Come tutte le felci è una pianta priva di fiori che si riproduce sessualmente attraverso delle spore prodotte da sporangi riuniti in gruppi [sori] e posizionati nel margine inferiore delle foglie.
Presenta un rizoma da cui si dipartono fronde semplicemente pennate con foglioline dal margine lobato.
In natura Bolbitis heudelotii è ampiamente diffusa nella parte occidentale e meridionale del continente africano ed il suo habitat è costituito dai margini dei corsi d'acqua dove colonizza suoli sassosi, soprattutto nelle zone a notevole corrente anche in presenza di rapide e cascate; al variare della portata può trovarsi sia in zone emerse che in zone sommerse.

Foto Carlos Sanchez
Si è perfettamente adattata alla vita in acquario, dove crea un forte contrasto di colore a causa del verde scuro ed intenso che caratterizza le foglie, le quali appaiono translucide e semitrasparenti.
Si presta molto bene come pianta epifita ed il rizoma può essere fissato, con le normali tecniche utilizzabili anche con Anubias e Microsorum, a tronchi e rocce; la pianta mal sopporta l'interramento del rizoma e solo in substrati sterili e molto areati si evita la marcescenza.
Al momento della messa a dimora si può potare interamente le fronde, nel giro di poche settimane ricresceranno con maggior vigore e migliore adattabilità alla vita sommersa.
E' molto tollerante in fatto di luce e si adatta a vivere anche in vasche con bassa illuminazione, seppur rallentando la crescita. Molto adattabile anche per quanto riguarda le caratteristiche dell'acqua, preferisce acque tenere e con pH acido, ma resiste anche in acqua di media durezza e dal pH neutro, sconsigliabile la coltivazione in acqua con pH alcalino in quanto le foglie possono andare facilmente incontro ad annerimento.
La temperatura ottimale dell'acqua oscilla tra i 23 ed i 26 gradi centigradi, notevoli sintomi di sofferenza si hanno con temperature superiori ai 27 gradi centigradi.

Foto © Takashi Amano - Aqua Design Amano
Vista la diffusione in zone particolarmente reofile la posizione ideale in acquario è in una zona con acqua ben movimentata, magari in prossimità dell'uscita del filtro.
La crescita della pianta è solitamente piuttosto lenta, ma con buona illuminazione ed apporto di anidride carbonica si incrementa sensibilmente.
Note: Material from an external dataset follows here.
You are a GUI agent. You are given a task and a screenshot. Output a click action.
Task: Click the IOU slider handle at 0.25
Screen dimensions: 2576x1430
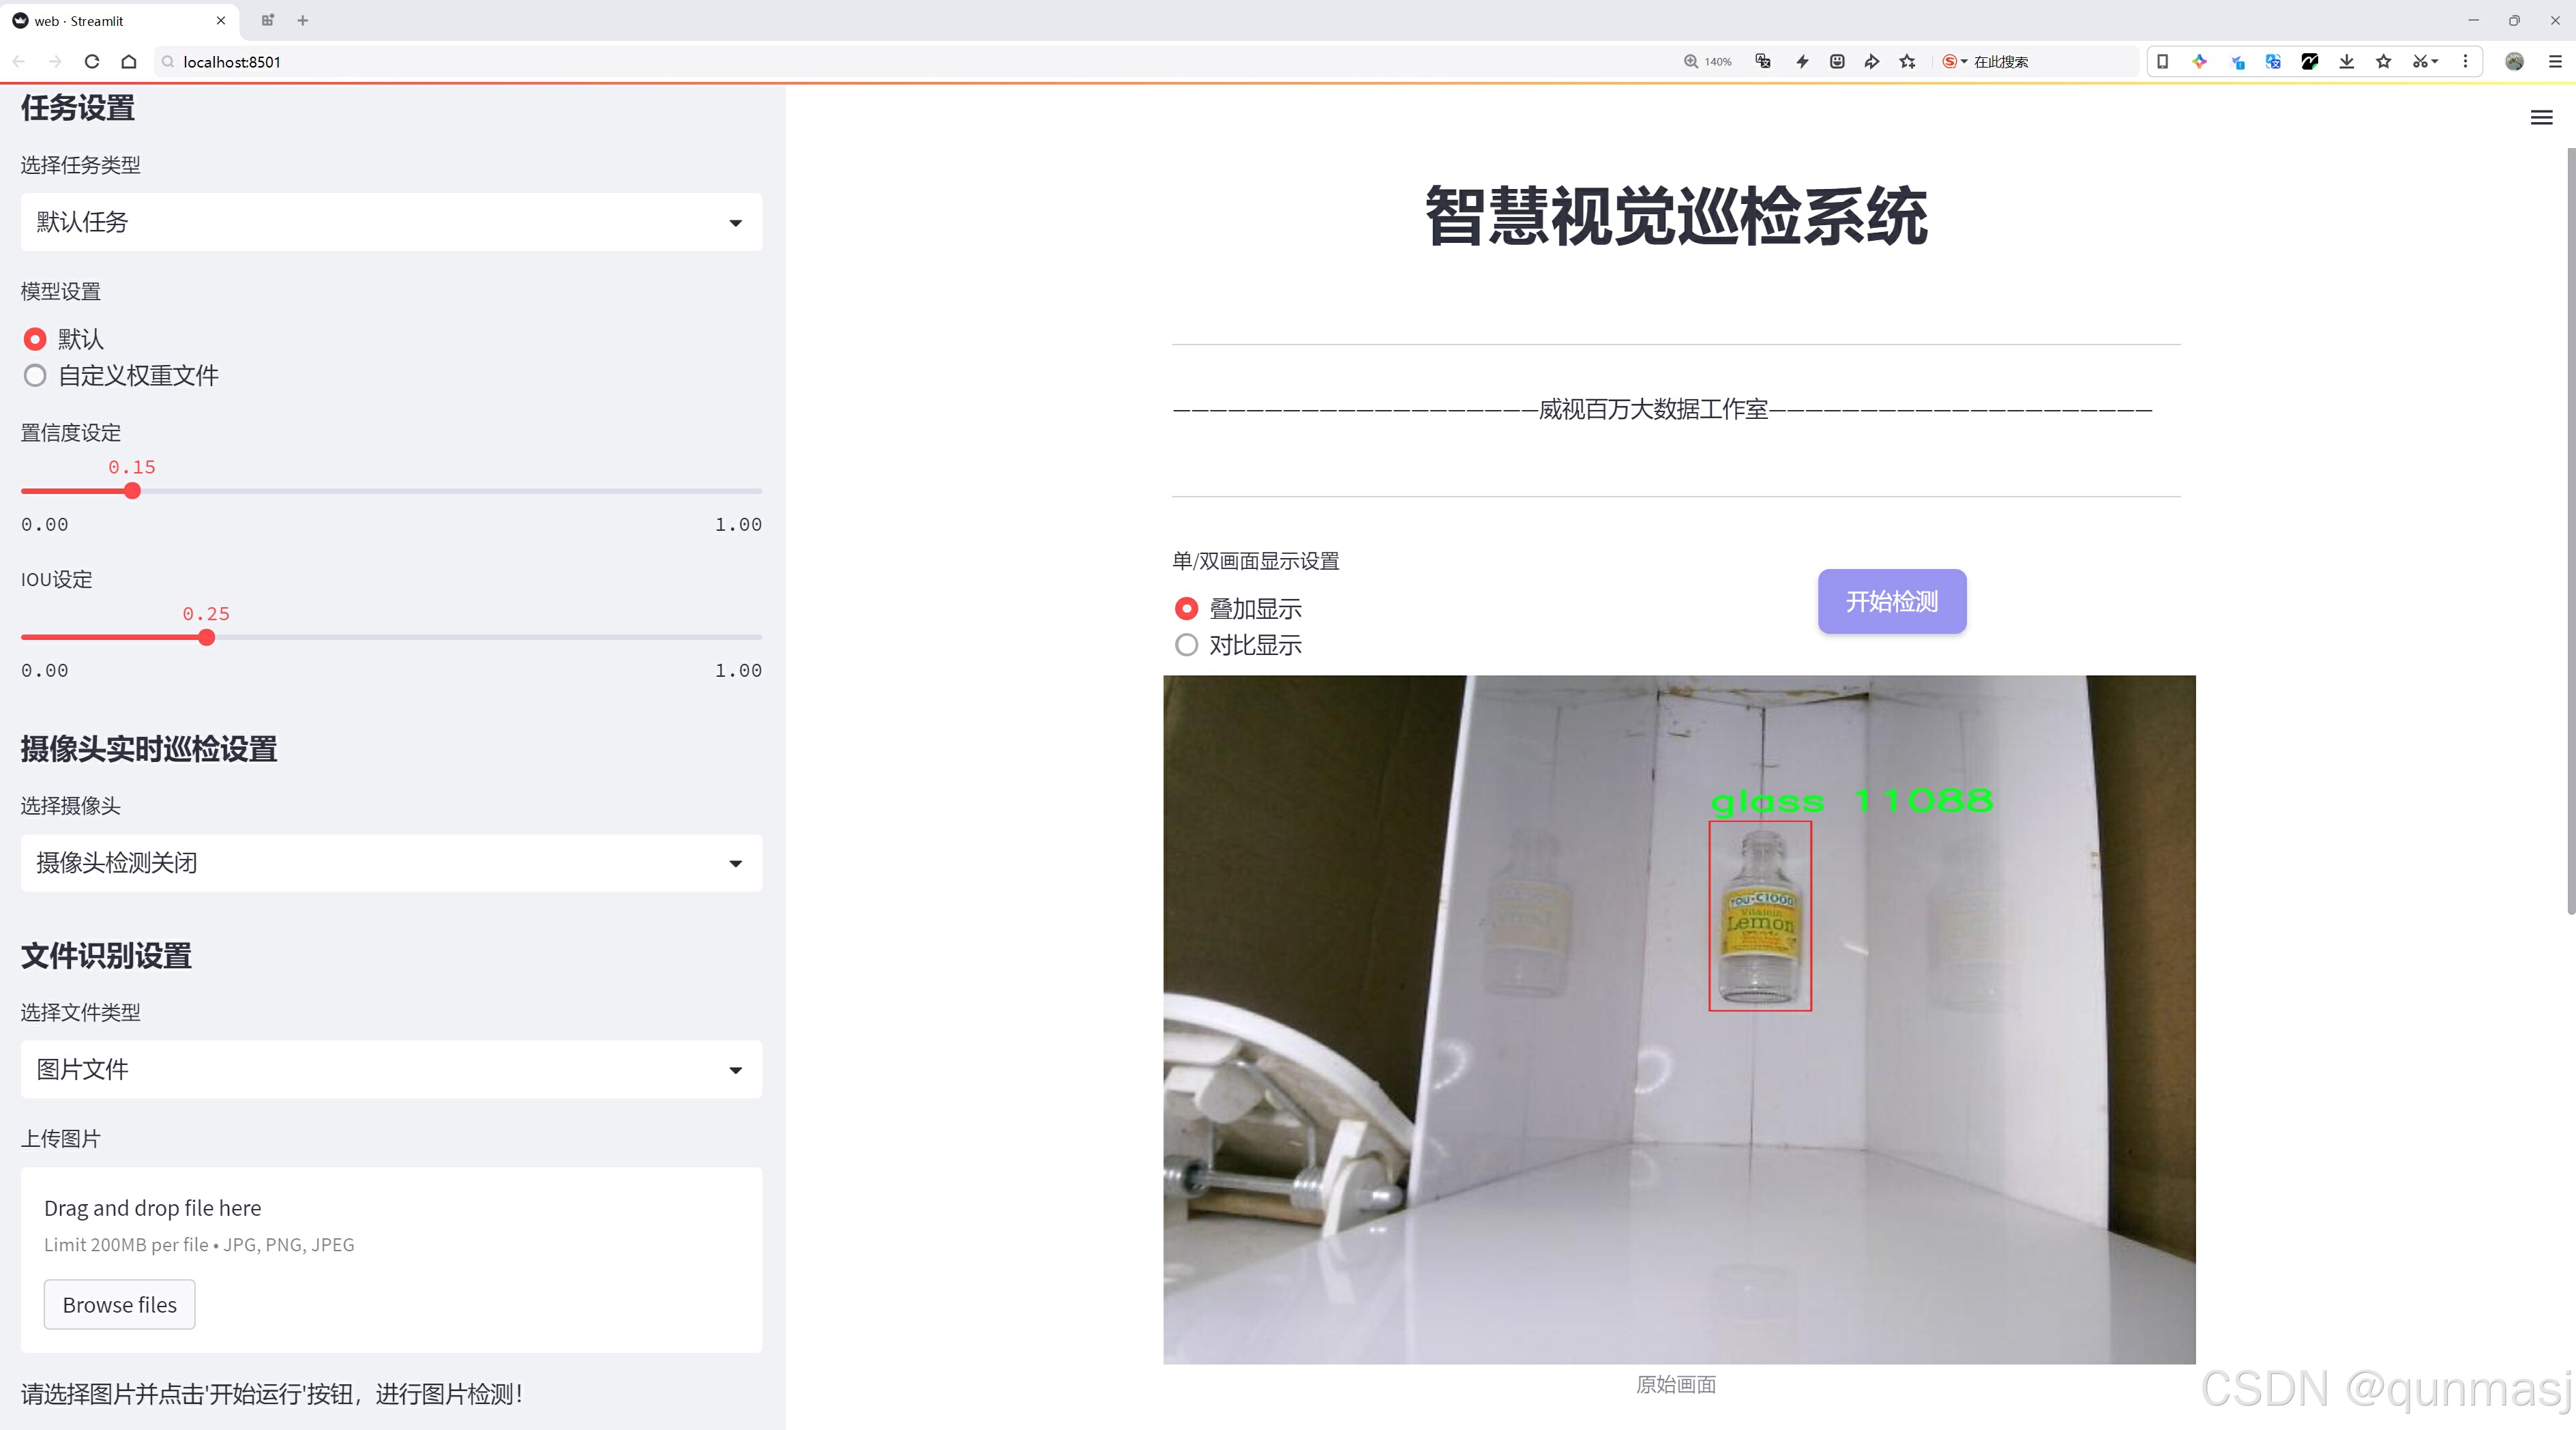tap(206, 637)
La riproduzione asessuata di Bolbitis heudelotii può essere facilmente effettuata dividendo con un coltello ben affilato o con una lametta il rizoma delle piante ben sviluppate, raramente possono formarsi piantine avventizie nelle punte delle vecchie fronde, più o meno come accade regolarmente per Microsorum.
In presenza di buone condizioni di coltura sviluppa delle appariscenti fronde che andrebbero esaltate posizionando la pianta nelle zone apicali dei tronchi di supporto.